This month long period of Ordinary Time between the Christmas season and the start of Lent offers a good opportunity to reflect on the meaning and importance of Sunday. The keeping holy of Sunday is both a continuation and a new fulfillment of the Jewish law to “keep holy the Sabbath.” The Sabbath is on Saturday, the seventh day of the week, the day that God rested after the work of creation was done. Keeping the Sabbath was “a sign of the irrevocable covenant” between God and Israel. “The Sabbath is for the Lord, holy and set apart for the praise of God, his work of creation, and his saving actions on behalf of Israel.” (Catechism of the Catholic Church, 2171)

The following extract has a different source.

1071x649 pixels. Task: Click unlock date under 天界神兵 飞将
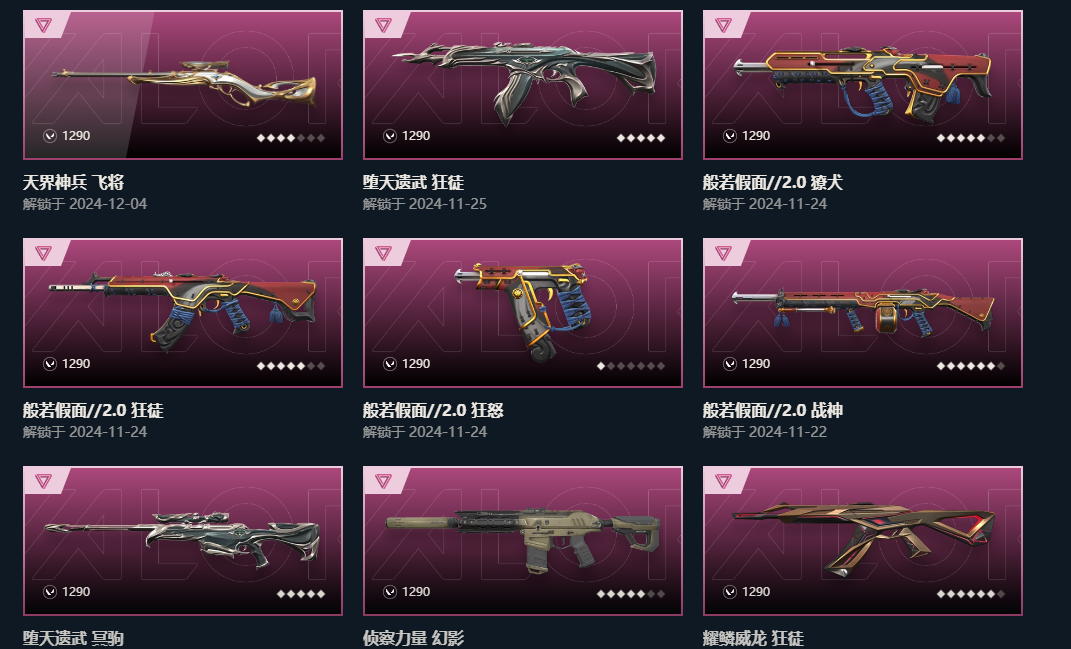[85, 204]
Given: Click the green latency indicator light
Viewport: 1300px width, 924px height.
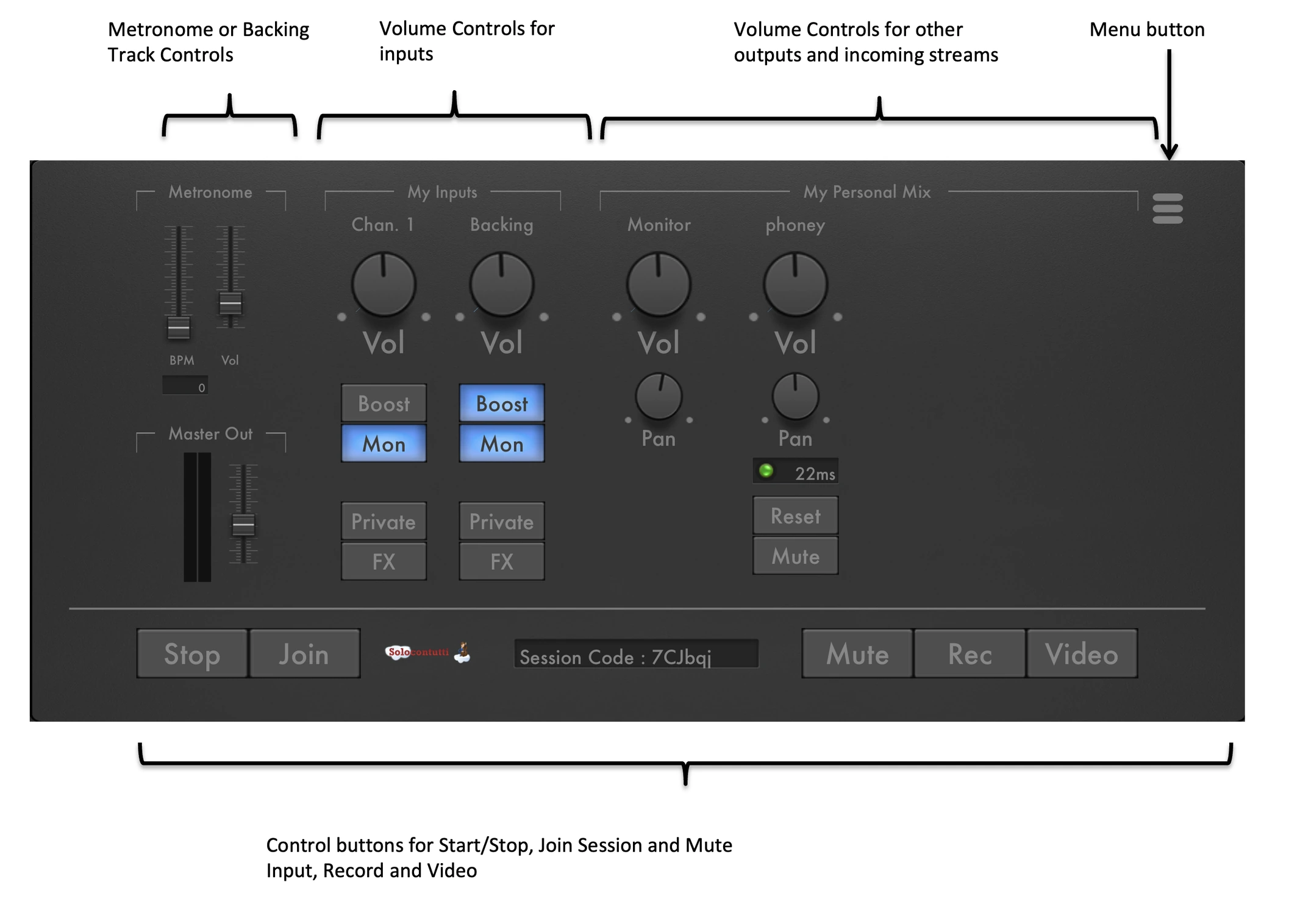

In the Christian tradition, Sunday has become our holy day, our day of worship and rest. “Jesus rose from the dead ‘on the first day of the week.’ Because it is the ‘first day,’ the day of Christ’s Resurrection recalls the first creation. Because it is the ‘eighth day’ following the Sabbath, it symbolizes the new creation ushered in by Christ’s Resurrection. For Christians it has become the first of all days, the first of all feasts, the Lord’s Day.” (CCC 2174)

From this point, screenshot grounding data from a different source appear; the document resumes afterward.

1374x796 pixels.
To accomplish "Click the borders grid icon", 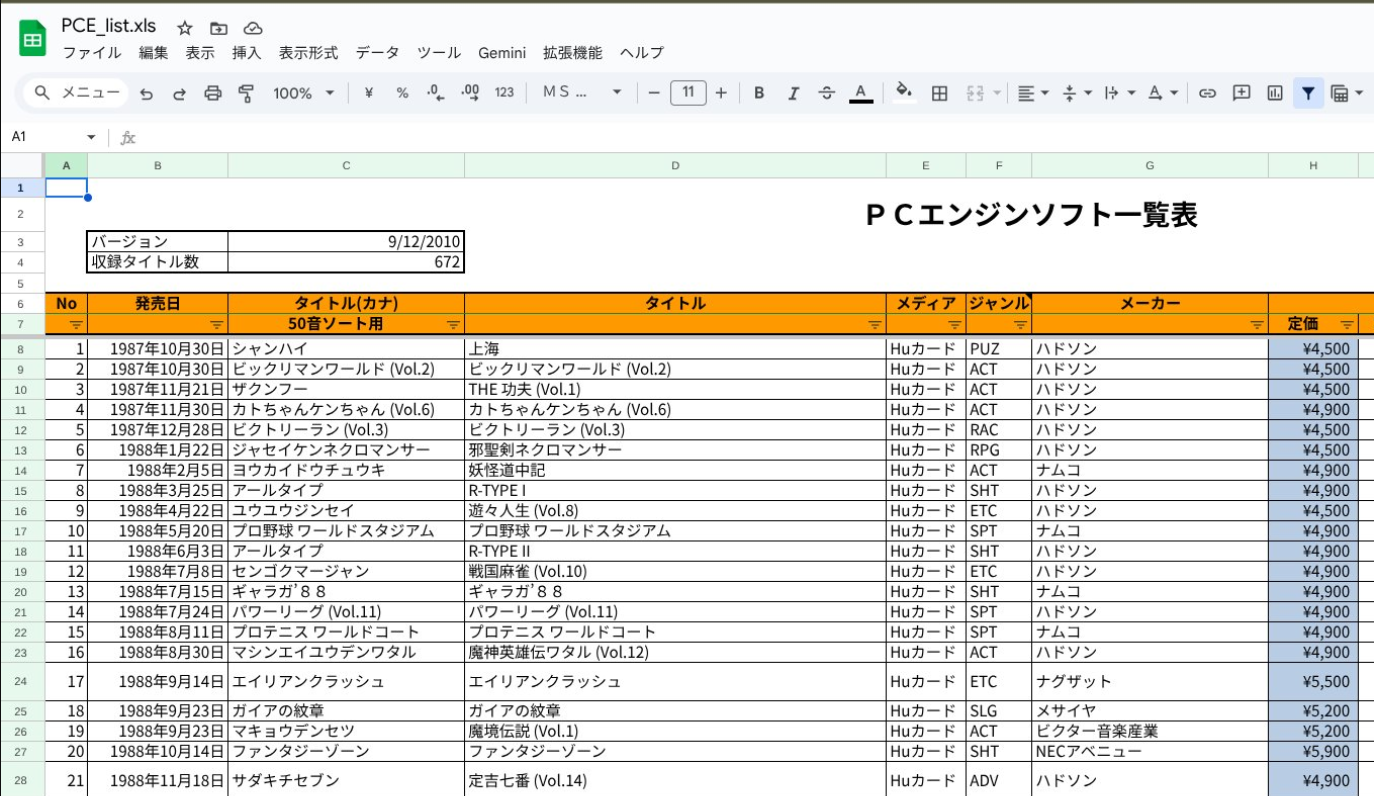I will click(939, 93).
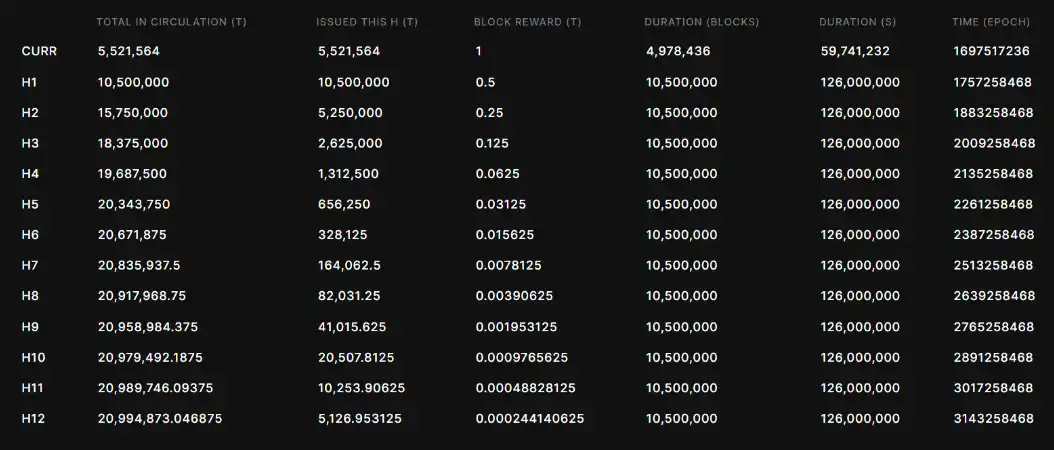Click the H12 row label
Viewport: 1054px width, 450px height.
33,419
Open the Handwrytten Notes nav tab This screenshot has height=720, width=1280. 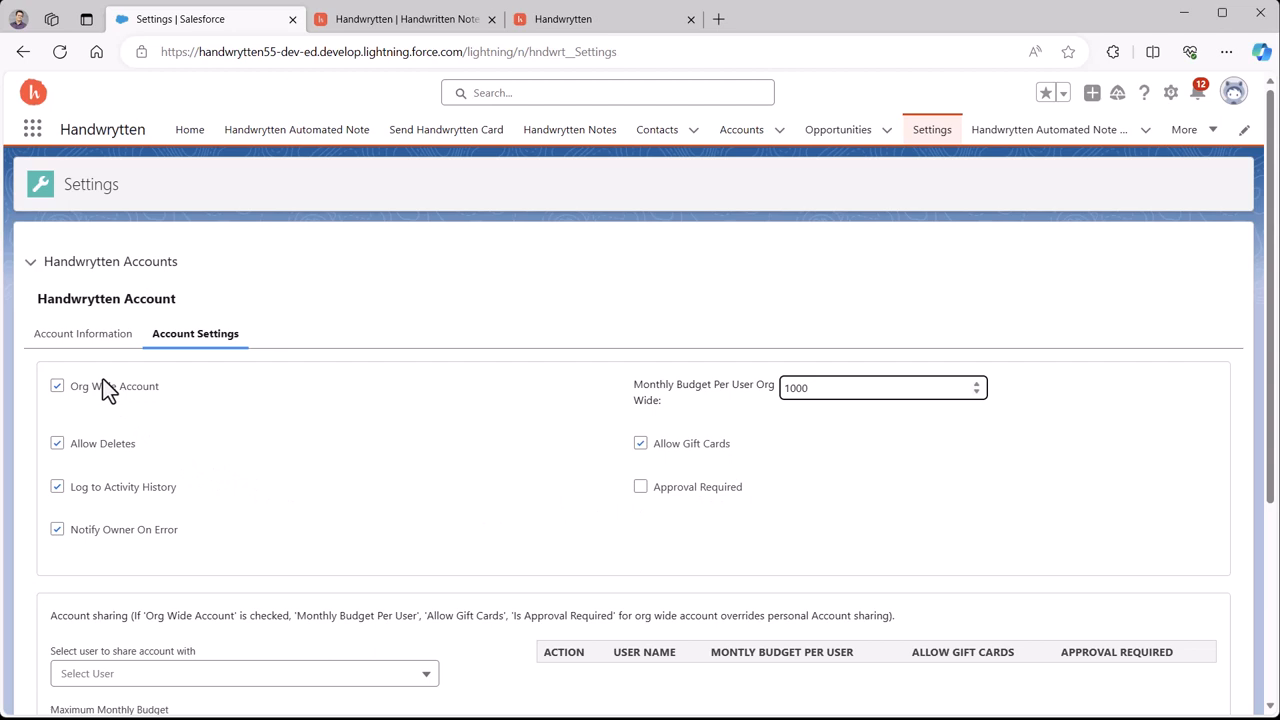[569, 130]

Each week, Sunday is meant to be a time of celebration, a mini-Easter, an opportunity to worship and rejoice and rest! How lucky we are! Yet, sometimes, we do not view it that way – especially we moms who never actually get a day off. Sundays simply result in a different set of duties. Even going to Mass can be a struggle. There is the effort of getting everyone up and out of the house (sometimes with considerable protestations). Then, there is the challenge of keeping everyone quiet and well-behaved in Church. Anyone who has experienced Mass with a crying baby, screaming toddler, or antsy preschooler can relate. Mass can be the most stressful hour of the week! Yet, it is still important to go. The Eucharist feeds our soul, giving us strength for the week ahead.
It is also important for our children. I always felt that they got some grace out of simply being there, even in the days when them paying attention was simply not happening. They also learned from the smallest age that on Sundays we go to Mass. It is an important part of life and it isn’t optional. Pope Benedict XVI offered the following insight into attending Mass at World Youth Day in 2005, “Sometimes, our initial impression is that having to include time for Mass on a Sunday is rather inconvenient. But if you make the effort, you will realize this is what gives a proper focus to your free time.”
Sunday does invite us to dedicate more time to God and to our own rest as well. It is meant to be pleasant and to provide the opportunity to do things and see people that bring us joy. Moms may need to make a special effort to get that rest. It most likely isn’t going to be an all-day experience, but if we can grab an hour or two to engage in some activity that refreshes us, a recreation that truly re-creates us so that we can approach our familial responsibilities with a lighter heart, both we and our families will be better as a result. That activity may need to take place Saturday night (technically part of the Sunday celebration) after the children are in bed, or early Sunday morning. There is time, although at first it may be a struggle to find it. Soon, however, it will become a routine and something to look forward to each week! God wants us to rest and enjoy His day. We need to worship and we need to celebrate. Sundays exist for Moms, too! He knows we need them.